In 1982 Ludvik Kalus published his seminal study of western swords that had been donated to the armoury in Alexandria between 1367 and 1467 AD (Ludvik Kalus, 'Donations pieuses d'épées médiévales à l'Arsenal d'Alexandrie', Revue des Etudes Islamiques, vol.l, 1982, publ.1991, pp.1-122). His study encompassed 126 examples, of which 101 are in the Military Museum in Istanbul, with a single further example in the Topkapi Palace. Although it had been exhibited in 1963 the present sword appears not to have been included in his listing. The publication of this body of material was critical to our understanding of the development and dating of Western sword types. Swords of this group were also published by David Alexander 'European Swords in the collection of Istanbul', "Waffen und Kostumkunde 27/2, pp.81-118).

The majority of these swords were made in Europe, most probably Milan. Many, as here, bear European makers' marks. The present sword is unusually well preserved, retaining part of the brass inlay that originally filled the maker's marks. A quadruped is seen here on each side of the sword; similar animals are noted by Kalus on nine different swords. To that list can also be added an example in the Khalili Collection (David Alexander, The Arts of War, London, 1992, no.32, pp.76-78). The mark of the cross with split terminals within a double circle is also found on five other swords, one of which (Kalus no.36) is one of those that also has the running quadruped.

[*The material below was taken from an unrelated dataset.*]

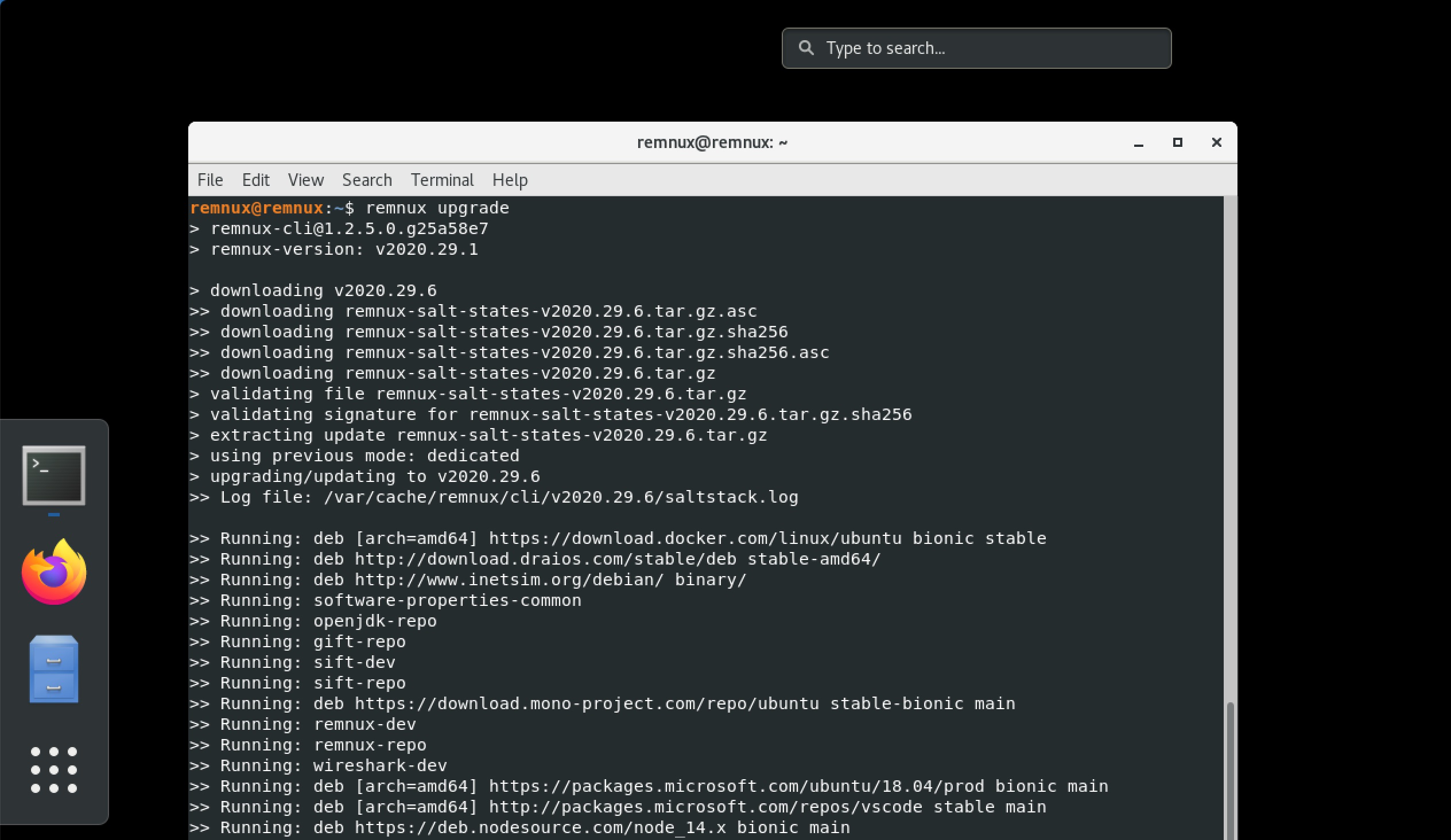
Task: Open Firefox from the dock
Action: point(53,571)

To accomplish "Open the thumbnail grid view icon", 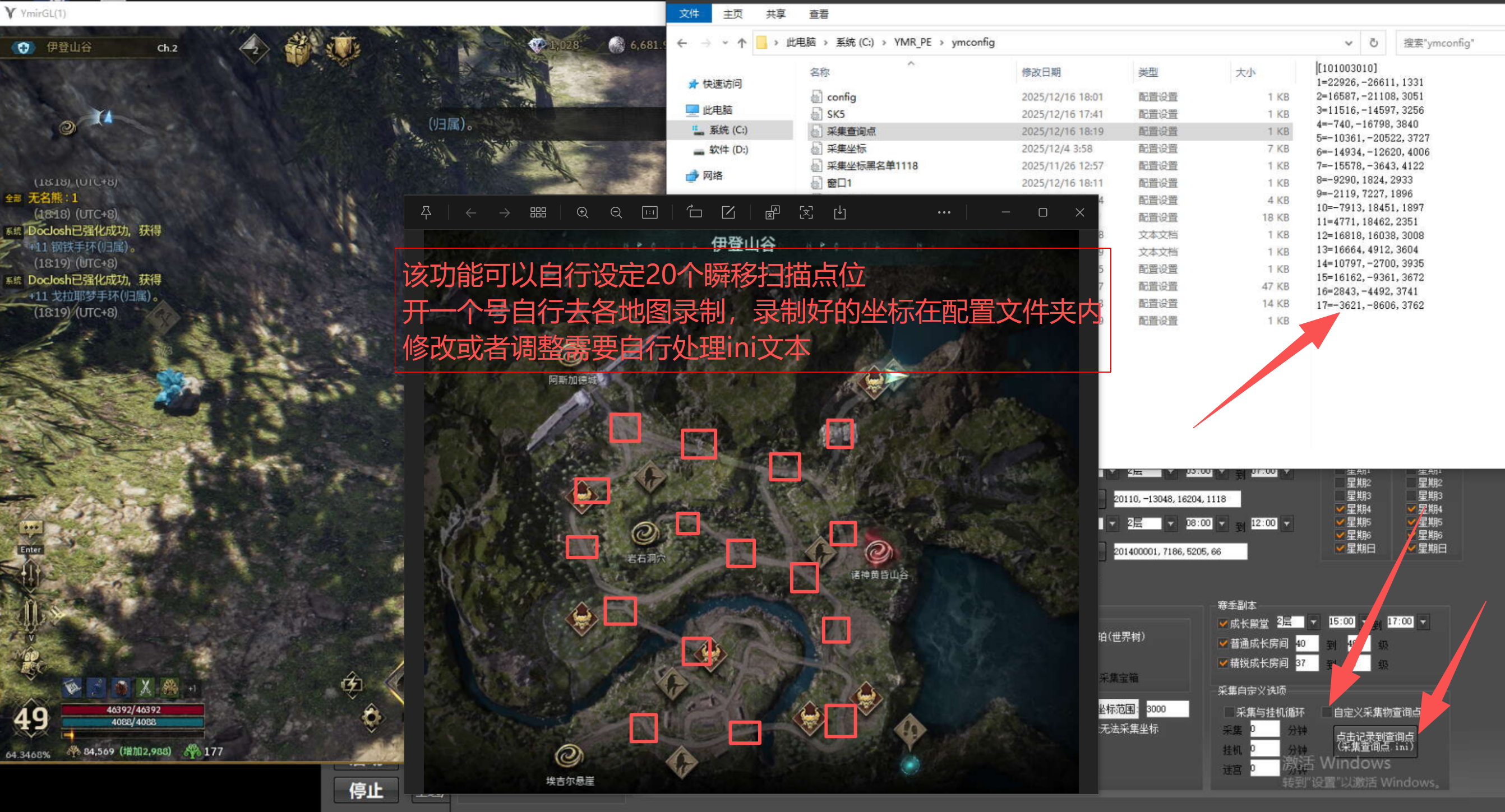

That sword, in the Military Museum, Istanbul, has an inscription that also notes it as being a donation from the Amir Aristay, albeit with very slightly different wording to the present sword. In all seventeen swords are noted by Kalus as having been donated by this amir, to which listing can be added the Khalili sword and the present example. Saif al-Din Aristay Al-Zahiri, a former Mamluk of Malik al-Zahir Barquq, held various posts before being appointed governor of Alexandria in mid-December 1400. He only held the post for a few months, being relieved in May-June 1401. He died on 7 September 1408. Since a number of the inscripions include the phrase ala ayyam (in the time of) we know that the donations must have taken place while he was governor. We thus have an absolutely firm terminus ante quem for the manufacture of the swords.

It is tempting to link the presence of this number of crusader swords in Alexandria to the sacking of the city that took place in the final crusader assault, the short-lived attack by King Peter I, the Lusignan ruler of "Cyprus and Jerusalem" in 1365. The earliest group of swords noted by Kalus are all donated by the Amir Ukuz, in 1367, only two years after the very brief but highly destructive occupation.

The condition of all the swords in this group is very good. In contrast, those that have survived in Europe are generally in excavated condition, the blades heavily corroded. Even among the Istanbul swords however the present one is very well-preserved indeed, with no pitting at all and its retention of some of the brass inlay in the maker's mark. It is a remarkable survival from an extraordinary historical period.